GUIDE FOR DESIGN FOR ASSEMBLY
01 Device Analysis
Component spacing:
As we know ,device spacing is not enough to interfere with each other. there may be device welding difficulties to repaired. such as device to device height ratio, beyond a certain range there is uneven thermal wind waves. there may be poor welding, welding can not reworked. Device to the edge:
device to the edge of the board distance is not enough. milling or sub-board shear tool needs to set aside enough space. and mechanical processing with the risk of crashing the device. Insufficient distance from the device to the rail. SMT processing may exist when the equipment rail hit the risk of flying devices can not be welded.

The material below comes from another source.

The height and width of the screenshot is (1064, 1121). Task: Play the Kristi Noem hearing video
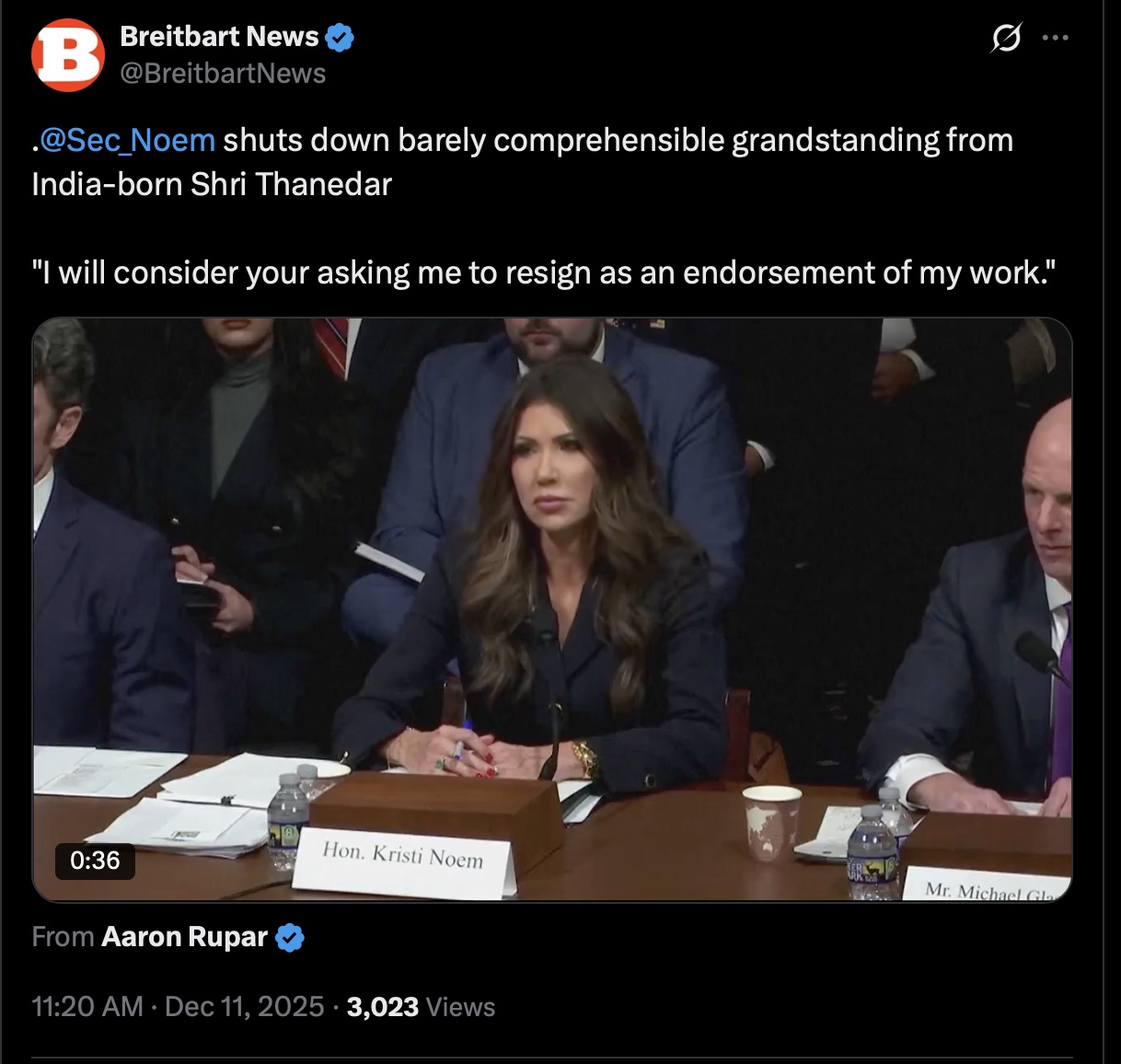(x=552, y=609)
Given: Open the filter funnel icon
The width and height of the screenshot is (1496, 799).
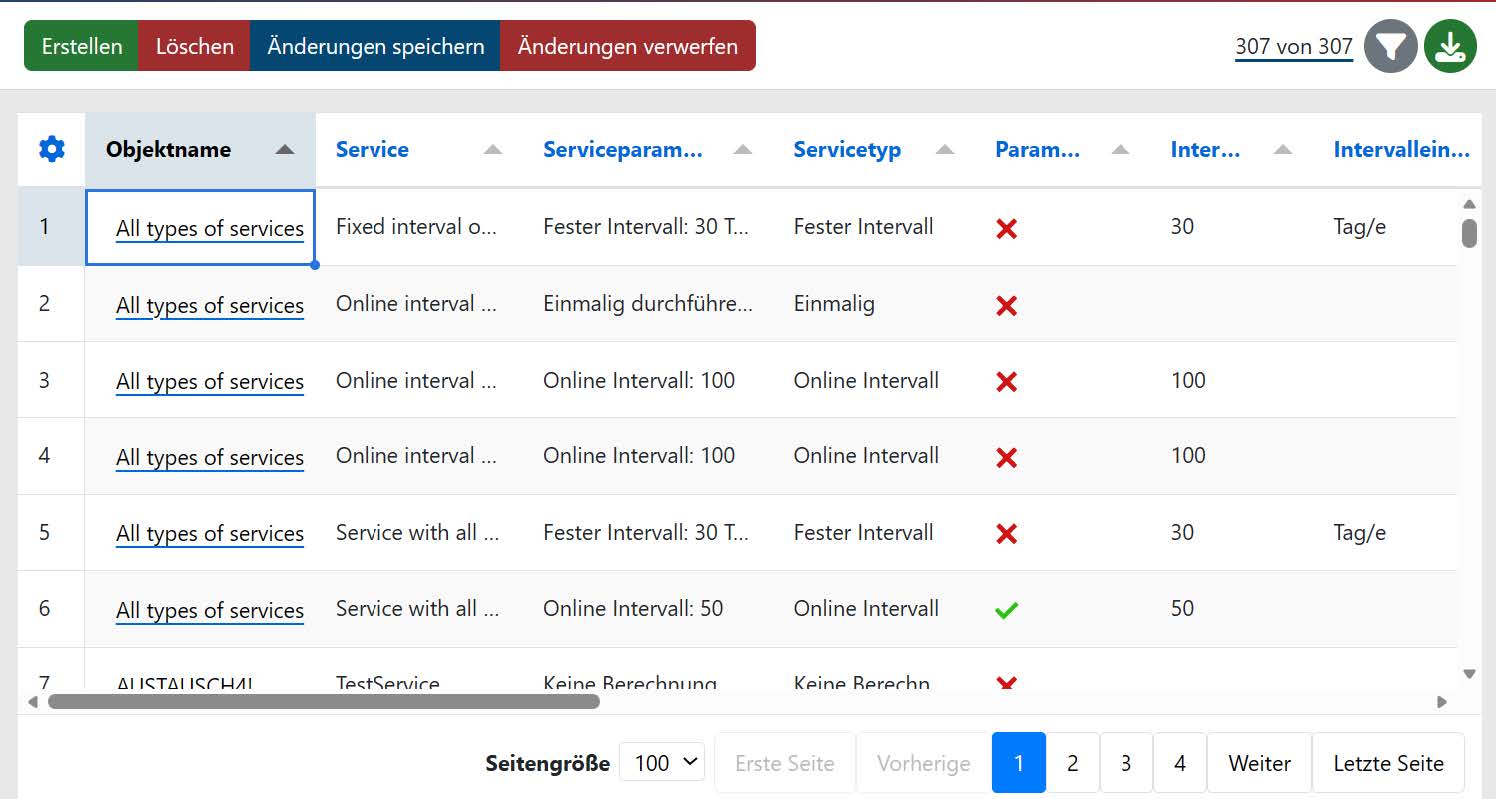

Component screen printing:
Device contact characters, there may be characters by the device obscured. causing inconvenience to welding, rework. The character is too far from the device, can not identify the corresponding component bit number. there may be a risk of welding and paste the wrong components.
02 Pin Analysis
Pin number difference:
Inconsistency in the number of pins of SMD devices will lead to the inability to weld. need to confirm the model or package whether the wrong package is used. Inconsistency in the number of pins of the plug-in devices will lead to the inability to solder. That need to confirm whether the wrong package is used.
Bit number length:
bit number byte number length, ≥ 5 digits part of the device can not identify the longer bit number.
SMD pins:
The distance from the toe to the edge of the pad is not enough. there may be insufficient tin on the amount of false solder or the risk of poor soldering. Device pins to the edge of the disk width distance is not enough. there may be insufficient amount of tin on the risk of false solder or poor soldering.
Through-hole pins:
plug-in pin holes for NPTH properties. device pins have the risk of poor soldering and non-single-layer board electrical can not conduct. THT pins without through-hole, can not plug-in welding. Pitch of axial device for horizontal mounting is smaller than the body, and the device cannot be put in.
Crimp pins:
The diameter ratio of through-hole to crimp pins is too small for plug-in crimping. The diameter ratio of through-hole to crimp pin is too large, there may be components loose and not easy to weld.
03 Pad Analysis
Chip pad:
Firstly,chip component pad spacing is too small, there may be welding even tin short circuit. chip component pad spacing is too large, there may be a small contact surface soldering not risk. Then chip component pad length is not enough, there may be a small soldering surface on the tin amount is not enough. chip component pad length is too large, there may be welding offset and pull material standing monument risk.
Solder pad connection:
most of the package pads are connected with electrical networks. such as pads connected wirelessly, there is a risk of design errors open circuit.
Mark points:
That is the circuit board design PCB . applied to the automatic placement machine location identification point. mark point selection directly affects the automatic placement machine placement efficiency.
04 BOM Analysis Matching Sheet
BOM table check:
Check the before and after differences of bom document modification. Help users to check the correctness of the BOM table.
Coordinate collation:
Gerber file without coordinates, first need to load the coordinate file to identify the location of device welding. when the coordinate file has abnormal irregularities. collate coordinates to help users can use the correct coordinates to paste components.